Il Nobel a Bob Dylan (e io feci bene a scappare da casa)

Il Nobel a Bob Dylan (e io feci bene a scappare da casa)
Dylan  Senza avere una direzione, una casa per rilassarsi, una donna con cui giacere sazio, il conforto di un pensiero forte. Senza una via da seguire, un orizzonte da rincorrere. Senza parole a volte persino senza   musica. Sentirsi ed essere, realmente e soltanto, una pietra che rotola.

Incessantemente, rimbalzando, subendo colpi e ferite; rinunciando al ruolo, deponendo la maschera, evitando la facilità e abbracciando il tormento.

 Il vecchio Robert Zimmermann ha superato il secolo breve e il suo crepuscolo, approdando infine al più alto riconoscimento possibile. Premio Nobel per la letteratura per il joker che ha sempre guardato le strade attorno a lui, raccontandoci l’umanità con la crudezza della poesia autentica.
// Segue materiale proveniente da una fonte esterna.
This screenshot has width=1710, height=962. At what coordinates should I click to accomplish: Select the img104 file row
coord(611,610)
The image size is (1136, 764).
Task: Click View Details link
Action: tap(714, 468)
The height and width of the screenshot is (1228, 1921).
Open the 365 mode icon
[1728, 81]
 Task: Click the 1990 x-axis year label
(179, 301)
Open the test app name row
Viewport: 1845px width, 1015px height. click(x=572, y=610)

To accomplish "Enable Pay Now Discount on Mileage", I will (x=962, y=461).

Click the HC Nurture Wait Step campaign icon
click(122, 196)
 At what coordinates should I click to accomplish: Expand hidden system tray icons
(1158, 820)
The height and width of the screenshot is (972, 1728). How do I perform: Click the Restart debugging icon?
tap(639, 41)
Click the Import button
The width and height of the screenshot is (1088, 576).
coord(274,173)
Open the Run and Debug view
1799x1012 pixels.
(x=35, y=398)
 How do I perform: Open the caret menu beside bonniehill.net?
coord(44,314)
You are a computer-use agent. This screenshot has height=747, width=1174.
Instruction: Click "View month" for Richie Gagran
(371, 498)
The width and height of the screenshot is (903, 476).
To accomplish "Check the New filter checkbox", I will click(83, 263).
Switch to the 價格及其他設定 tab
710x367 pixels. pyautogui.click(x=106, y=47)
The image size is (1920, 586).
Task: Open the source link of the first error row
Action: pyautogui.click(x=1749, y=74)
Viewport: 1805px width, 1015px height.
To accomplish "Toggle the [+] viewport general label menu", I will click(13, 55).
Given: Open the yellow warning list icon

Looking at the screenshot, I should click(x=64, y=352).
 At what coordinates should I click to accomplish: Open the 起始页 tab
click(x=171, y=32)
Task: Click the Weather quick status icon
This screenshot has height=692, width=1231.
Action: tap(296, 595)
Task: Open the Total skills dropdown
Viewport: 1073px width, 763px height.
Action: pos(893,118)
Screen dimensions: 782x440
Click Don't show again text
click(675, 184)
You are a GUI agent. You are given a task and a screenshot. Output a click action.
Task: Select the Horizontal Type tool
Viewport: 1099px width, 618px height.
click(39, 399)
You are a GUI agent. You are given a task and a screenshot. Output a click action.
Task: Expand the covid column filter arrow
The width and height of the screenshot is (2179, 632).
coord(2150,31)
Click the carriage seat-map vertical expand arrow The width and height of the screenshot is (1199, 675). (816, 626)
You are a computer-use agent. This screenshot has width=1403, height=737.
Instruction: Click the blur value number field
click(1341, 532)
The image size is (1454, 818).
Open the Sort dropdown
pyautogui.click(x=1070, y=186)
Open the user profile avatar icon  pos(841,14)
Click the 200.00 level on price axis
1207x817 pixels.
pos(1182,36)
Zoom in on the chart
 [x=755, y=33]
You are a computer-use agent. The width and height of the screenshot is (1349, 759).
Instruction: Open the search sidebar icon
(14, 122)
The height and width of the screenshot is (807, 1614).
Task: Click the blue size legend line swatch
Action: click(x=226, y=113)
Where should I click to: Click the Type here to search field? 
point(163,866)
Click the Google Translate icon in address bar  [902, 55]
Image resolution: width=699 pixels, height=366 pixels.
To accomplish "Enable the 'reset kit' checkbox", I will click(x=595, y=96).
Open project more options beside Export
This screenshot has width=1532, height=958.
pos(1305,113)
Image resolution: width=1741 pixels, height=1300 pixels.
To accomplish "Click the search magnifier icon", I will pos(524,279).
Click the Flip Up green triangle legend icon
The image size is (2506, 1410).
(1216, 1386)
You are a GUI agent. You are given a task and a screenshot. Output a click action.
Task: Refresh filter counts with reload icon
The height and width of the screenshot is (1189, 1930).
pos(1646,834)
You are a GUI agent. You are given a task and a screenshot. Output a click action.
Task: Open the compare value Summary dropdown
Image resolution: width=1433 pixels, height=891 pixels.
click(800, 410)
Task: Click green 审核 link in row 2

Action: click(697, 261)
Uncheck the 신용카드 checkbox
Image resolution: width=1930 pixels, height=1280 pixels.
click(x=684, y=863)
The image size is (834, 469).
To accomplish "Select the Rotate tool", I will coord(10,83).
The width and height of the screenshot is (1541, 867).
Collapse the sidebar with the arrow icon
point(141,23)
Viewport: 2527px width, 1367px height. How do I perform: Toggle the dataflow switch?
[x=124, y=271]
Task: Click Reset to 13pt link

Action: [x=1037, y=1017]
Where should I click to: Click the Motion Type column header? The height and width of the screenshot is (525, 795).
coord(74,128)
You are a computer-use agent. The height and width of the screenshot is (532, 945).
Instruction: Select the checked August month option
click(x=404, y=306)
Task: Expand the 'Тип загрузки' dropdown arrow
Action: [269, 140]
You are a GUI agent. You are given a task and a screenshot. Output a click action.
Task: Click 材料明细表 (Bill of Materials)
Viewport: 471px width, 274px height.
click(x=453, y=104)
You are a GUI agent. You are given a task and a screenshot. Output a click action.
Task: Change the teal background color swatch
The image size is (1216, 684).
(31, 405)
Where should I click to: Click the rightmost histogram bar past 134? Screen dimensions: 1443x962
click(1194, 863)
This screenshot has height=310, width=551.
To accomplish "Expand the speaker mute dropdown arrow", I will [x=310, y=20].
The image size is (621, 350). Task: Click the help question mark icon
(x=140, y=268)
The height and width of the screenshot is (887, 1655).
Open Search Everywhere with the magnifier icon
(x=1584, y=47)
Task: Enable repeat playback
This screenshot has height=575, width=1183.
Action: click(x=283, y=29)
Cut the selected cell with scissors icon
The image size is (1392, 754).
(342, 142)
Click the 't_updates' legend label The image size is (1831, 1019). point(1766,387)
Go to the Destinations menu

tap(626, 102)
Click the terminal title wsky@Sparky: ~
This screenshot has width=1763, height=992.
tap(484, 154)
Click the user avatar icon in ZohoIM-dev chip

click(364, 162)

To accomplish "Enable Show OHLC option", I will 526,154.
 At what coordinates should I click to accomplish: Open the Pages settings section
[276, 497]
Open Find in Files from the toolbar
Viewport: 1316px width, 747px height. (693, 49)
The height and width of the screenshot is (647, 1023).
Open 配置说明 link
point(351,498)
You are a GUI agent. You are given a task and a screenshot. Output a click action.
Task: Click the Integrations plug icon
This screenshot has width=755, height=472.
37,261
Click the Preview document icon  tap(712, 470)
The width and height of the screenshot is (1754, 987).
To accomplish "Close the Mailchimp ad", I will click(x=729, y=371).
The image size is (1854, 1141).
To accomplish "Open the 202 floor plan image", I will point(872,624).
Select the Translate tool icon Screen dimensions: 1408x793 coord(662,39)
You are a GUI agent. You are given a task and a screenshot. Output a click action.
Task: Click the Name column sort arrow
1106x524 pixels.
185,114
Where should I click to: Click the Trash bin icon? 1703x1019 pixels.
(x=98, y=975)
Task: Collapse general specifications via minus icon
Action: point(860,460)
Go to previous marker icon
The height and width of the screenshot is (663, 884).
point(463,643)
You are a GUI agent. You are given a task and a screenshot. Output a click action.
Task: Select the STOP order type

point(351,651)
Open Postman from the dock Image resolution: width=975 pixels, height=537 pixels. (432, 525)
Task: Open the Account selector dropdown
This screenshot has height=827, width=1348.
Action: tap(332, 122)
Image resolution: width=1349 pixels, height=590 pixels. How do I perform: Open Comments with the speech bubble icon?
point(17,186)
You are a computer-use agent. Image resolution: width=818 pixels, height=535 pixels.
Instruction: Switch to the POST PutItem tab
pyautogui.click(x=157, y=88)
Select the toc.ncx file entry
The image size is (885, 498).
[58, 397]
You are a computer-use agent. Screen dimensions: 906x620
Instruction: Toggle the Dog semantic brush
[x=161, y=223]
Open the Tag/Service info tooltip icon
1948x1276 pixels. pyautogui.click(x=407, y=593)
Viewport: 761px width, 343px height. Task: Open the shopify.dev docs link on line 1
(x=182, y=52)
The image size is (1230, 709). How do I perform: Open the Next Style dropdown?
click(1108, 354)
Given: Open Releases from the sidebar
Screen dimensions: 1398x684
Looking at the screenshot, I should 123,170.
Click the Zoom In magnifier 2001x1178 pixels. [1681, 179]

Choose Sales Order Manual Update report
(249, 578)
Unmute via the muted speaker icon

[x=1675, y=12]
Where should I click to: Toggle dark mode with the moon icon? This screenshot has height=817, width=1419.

 Schivo, disinteressato al successo, lo sguardo puntato sugli ultimi, mai innocente anzi carnefice in prima istanza di se stesso, Bob Dylan ha sempre rifiutato etichette e stereotipi anche quando farlo poteva significare guai. Traditore di tutti, ma solo in apparenza in realtà sempre assorto nella sua incessante ricerca.

Folk singer profetico e poi vagabondo elettrico. Con il movimento hippy e subito dopo accanto a Peckinpah lanciando coltelli nel migliore western di sempre. Uomo che amava le donne a sua volta riamato, e poi solitario e distaccato sperimentatore di peyote e mescalina. Politico senza mai parlare di politica afferrando le problematiche sociali dal collo, Dylan ha scolpito le parole nello stesso vento della sua prima grande canzone. Le ha musicate estraendone le note dai sintagmi. Ha creato opinioni, correnti di pensiero, mode e filosofie, e poi magari ha cambiato idea. Ha cercato Dio arrivando persino a sfiorare la Fede, si è imbevuto di Marx, Sorel e Bakunin, ha rinunciato mille e mille volte al facile appetito della gloria, come una pietra che rotola, perché non poteva essere niente altro.

 Spietato come chi tenta di raccontare la realtà, un po’ Ulisse un po’ Achab, prodigioso nelle intuizioni, precursore, innovatore ma anche furibondo avversario delle derive moderniste, Bob Dylan ha inventato i cantautori, ed è l’erede diretto degli Aedi che musicavano la poesia. Il Nobel sarà per lui l’ennesima partenza, e per noi che lo amiamo la definitiva conferma della sua grandezza.

Ho visto Bob Dylan dal vivo all’Arena di Verona il 20 maggio del 1984. E’ uno dei ricordi più belli della mia vita; sapevo di assistere a qualcosa di più di uno spettacolo. Era il mistero di questa esistenza, piuttosto, che emergeva da quella voce nasale e sfiancata, ma inconfondibile.

Scappai da casa, per il concerto, allora. Oggi so che avevo ragione.